* [Task goal] Would you copy only the lines below, from the one containing "1499x812 pixels." through the very last one, leaving the pictures out?

▼

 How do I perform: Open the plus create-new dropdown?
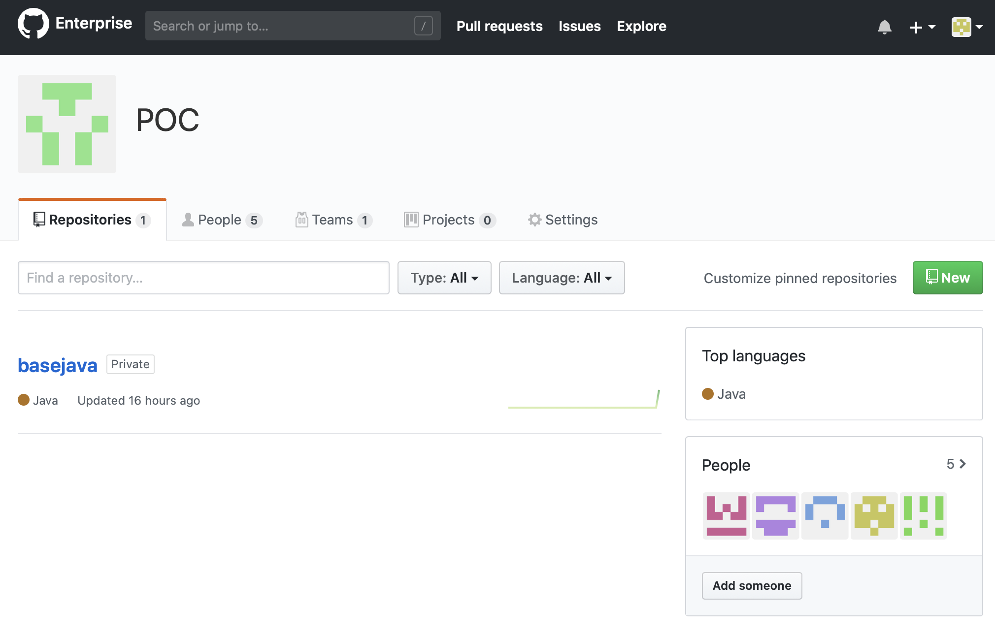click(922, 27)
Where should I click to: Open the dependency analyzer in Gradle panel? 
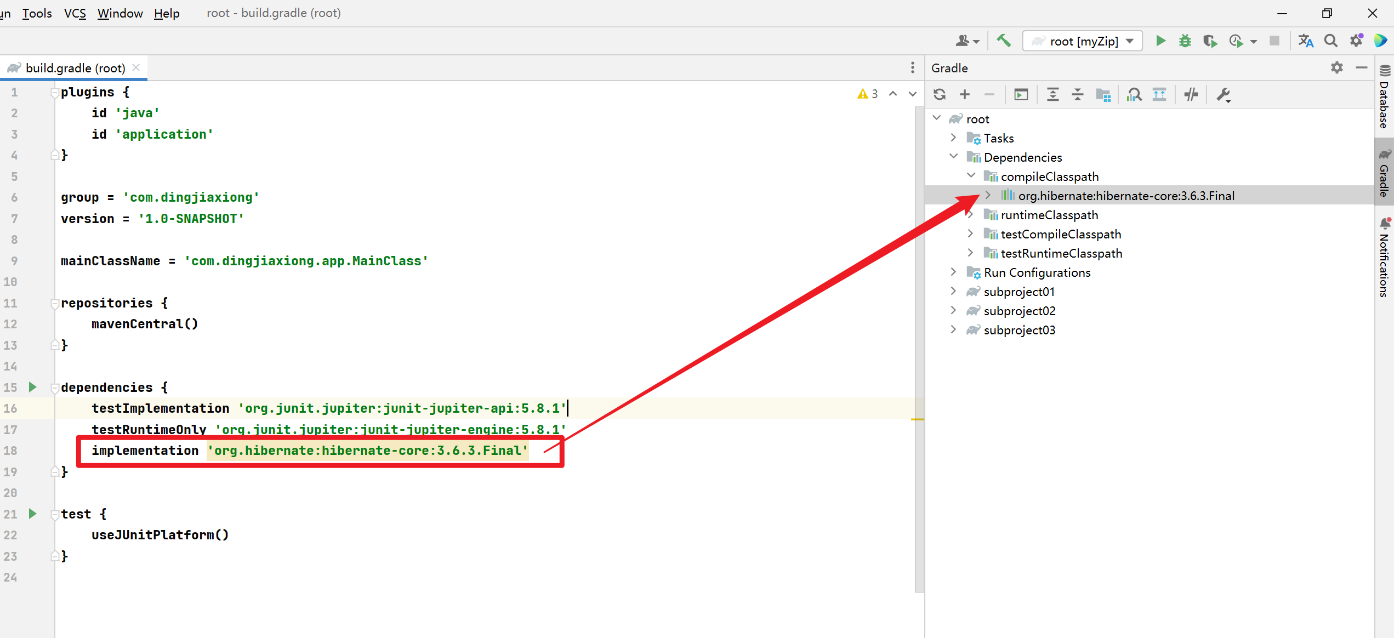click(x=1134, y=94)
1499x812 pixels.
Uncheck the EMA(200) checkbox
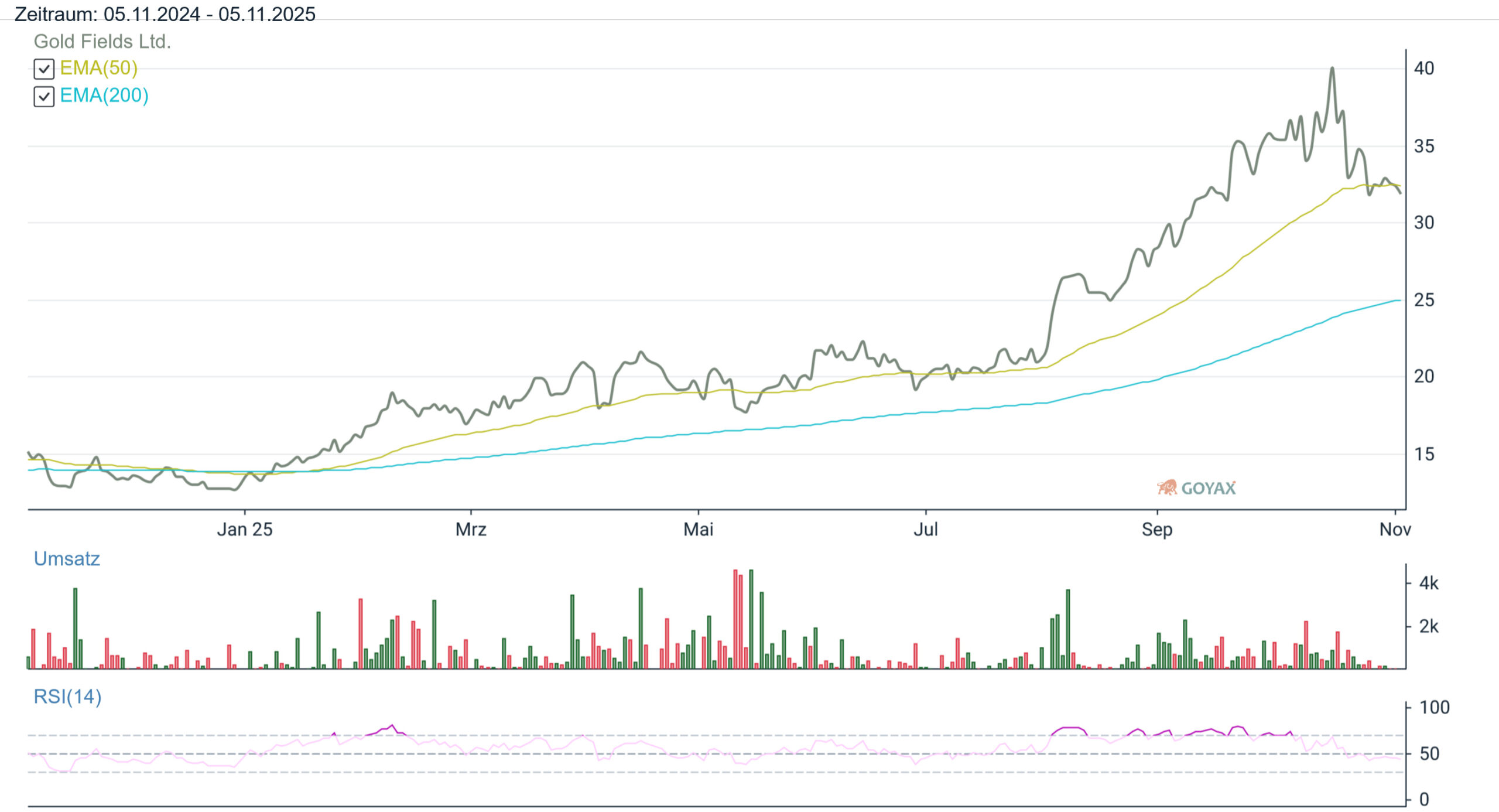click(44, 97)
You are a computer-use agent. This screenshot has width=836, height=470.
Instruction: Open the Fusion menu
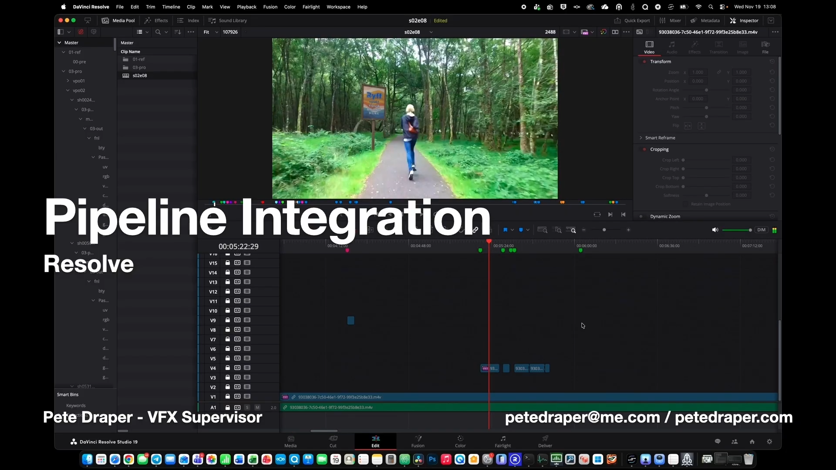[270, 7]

▲

* [Solution for this exercise]
1499x812 pixels.
Uncheck the EMA(200) checkbox
click(44, 97)
You are a computer-use agent. This screenshot has width=836, height=470.
Instruction: Open the Fusion menu
[270, 7]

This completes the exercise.